### Work request
In the records below, which lines include "Viewport"? Copy them.

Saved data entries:
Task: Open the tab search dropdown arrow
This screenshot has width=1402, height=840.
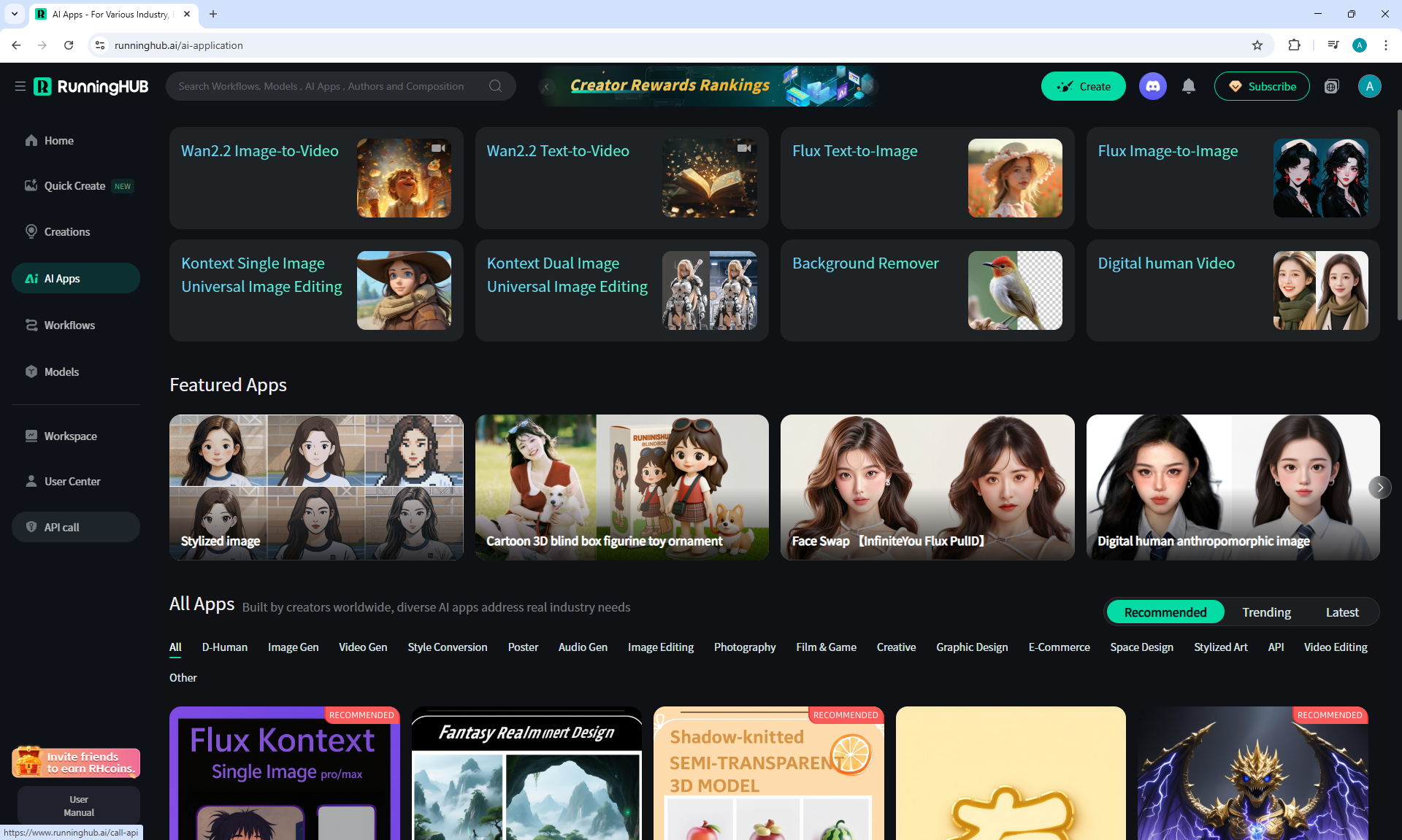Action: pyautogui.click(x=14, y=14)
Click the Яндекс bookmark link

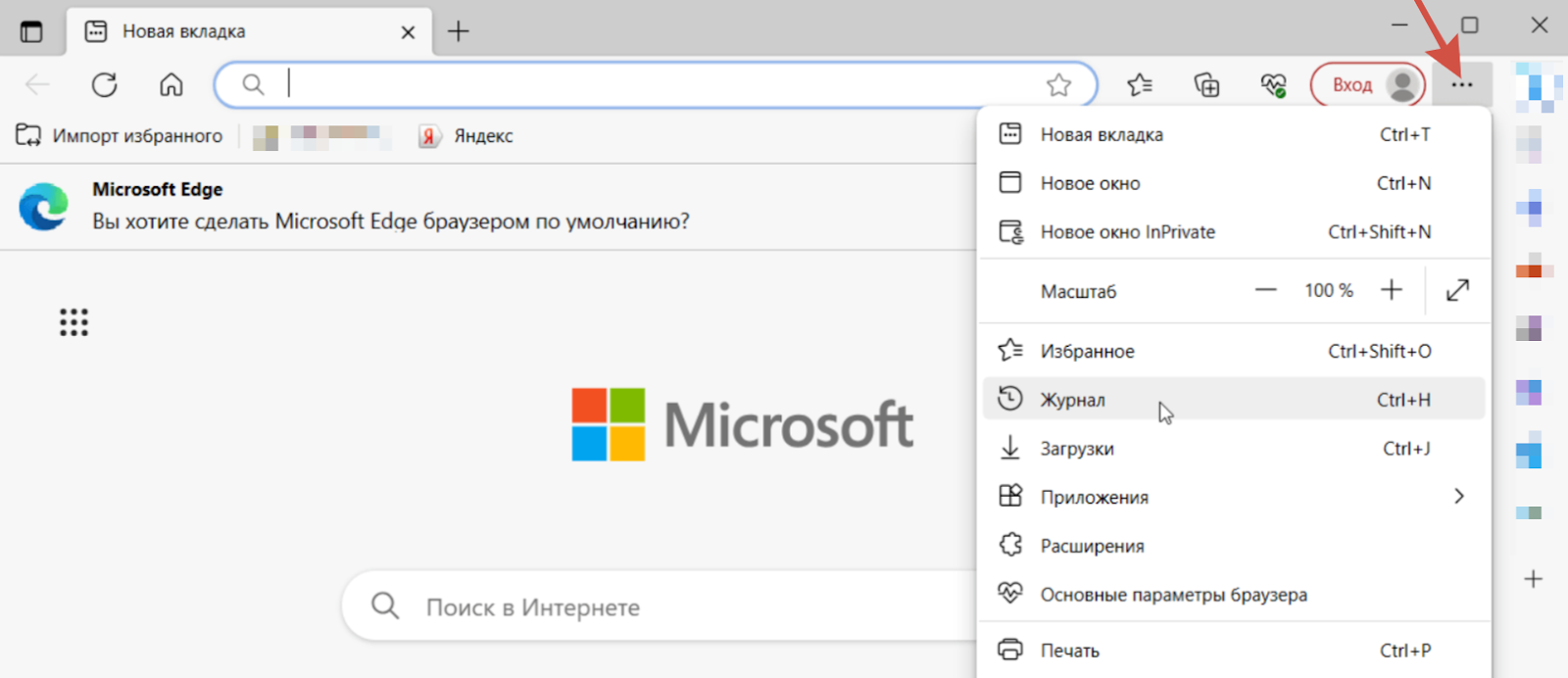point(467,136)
--
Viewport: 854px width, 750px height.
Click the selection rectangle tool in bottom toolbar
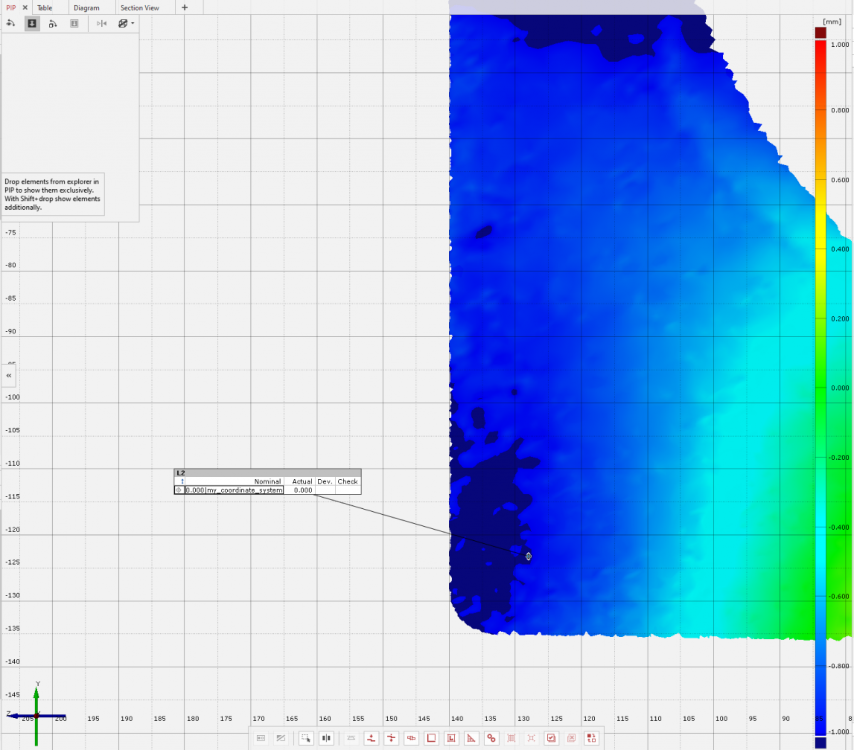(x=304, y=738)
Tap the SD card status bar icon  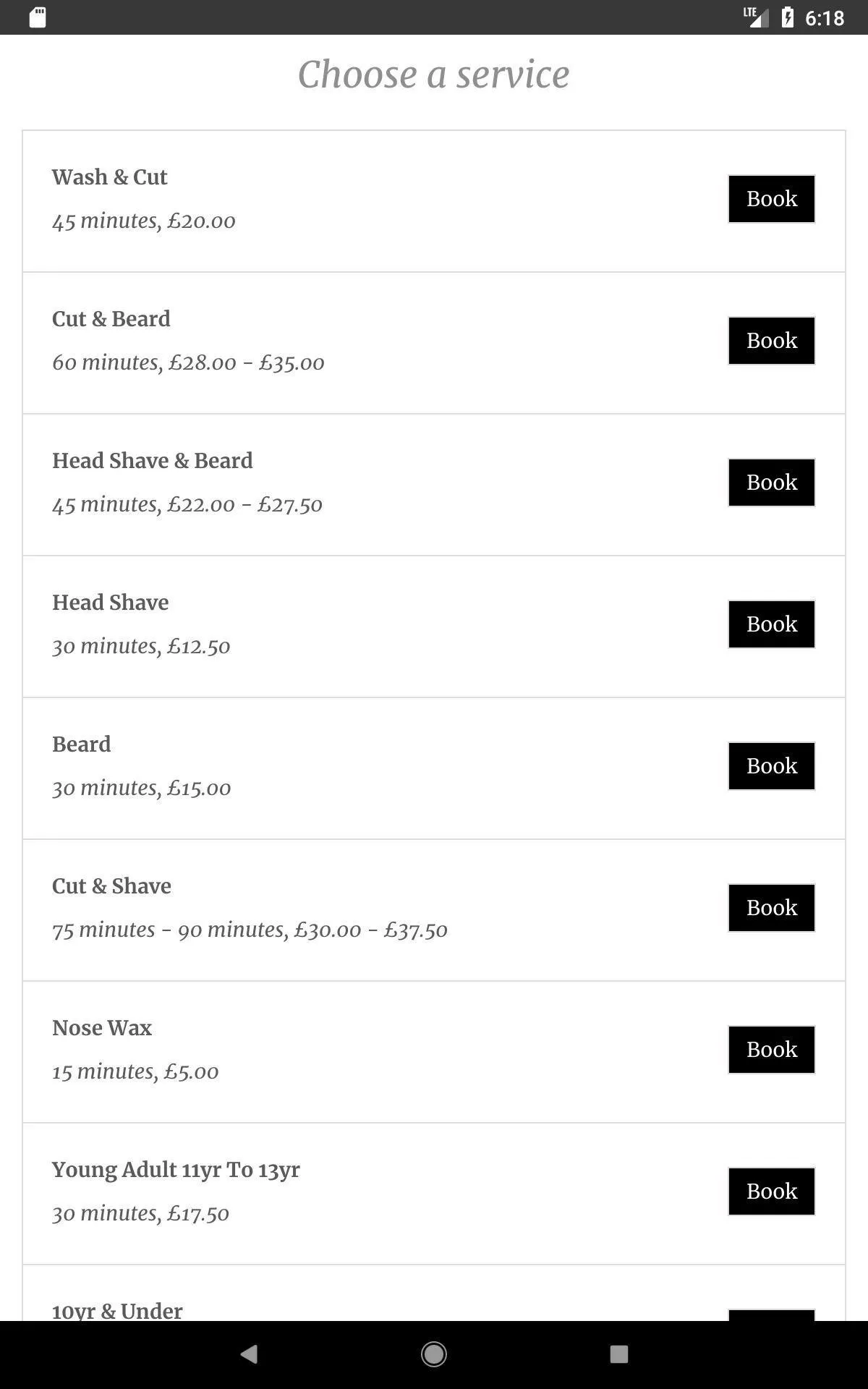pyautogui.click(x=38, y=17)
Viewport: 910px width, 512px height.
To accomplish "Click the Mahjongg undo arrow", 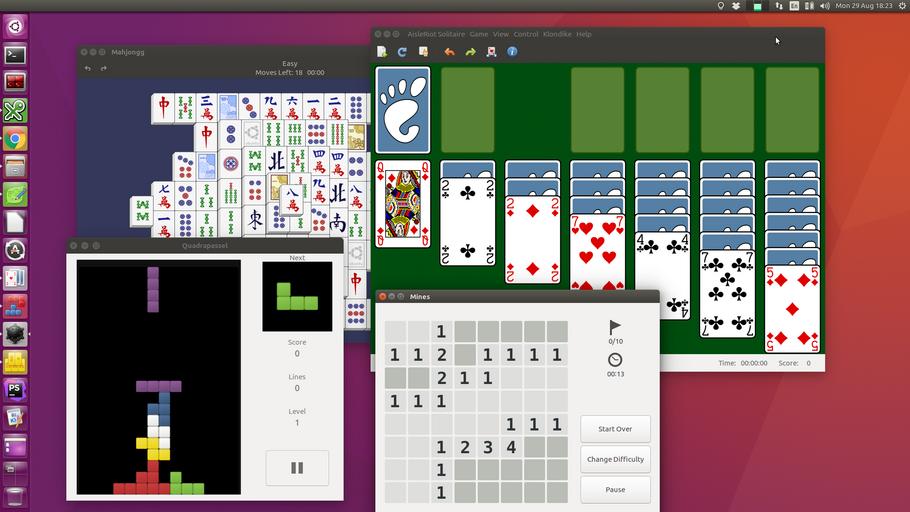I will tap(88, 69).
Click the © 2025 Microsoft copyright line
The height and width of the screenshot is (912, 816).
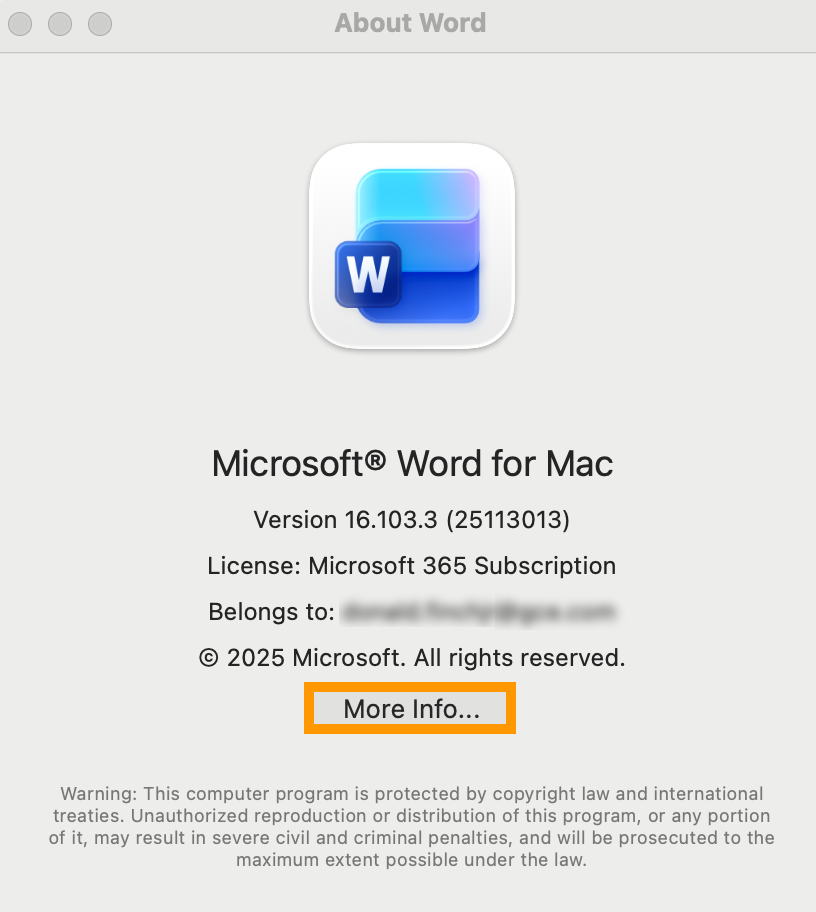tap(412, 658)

### Completed task
Viewport: 854px width, 750px height.
Viewport: 910px width, 512px height.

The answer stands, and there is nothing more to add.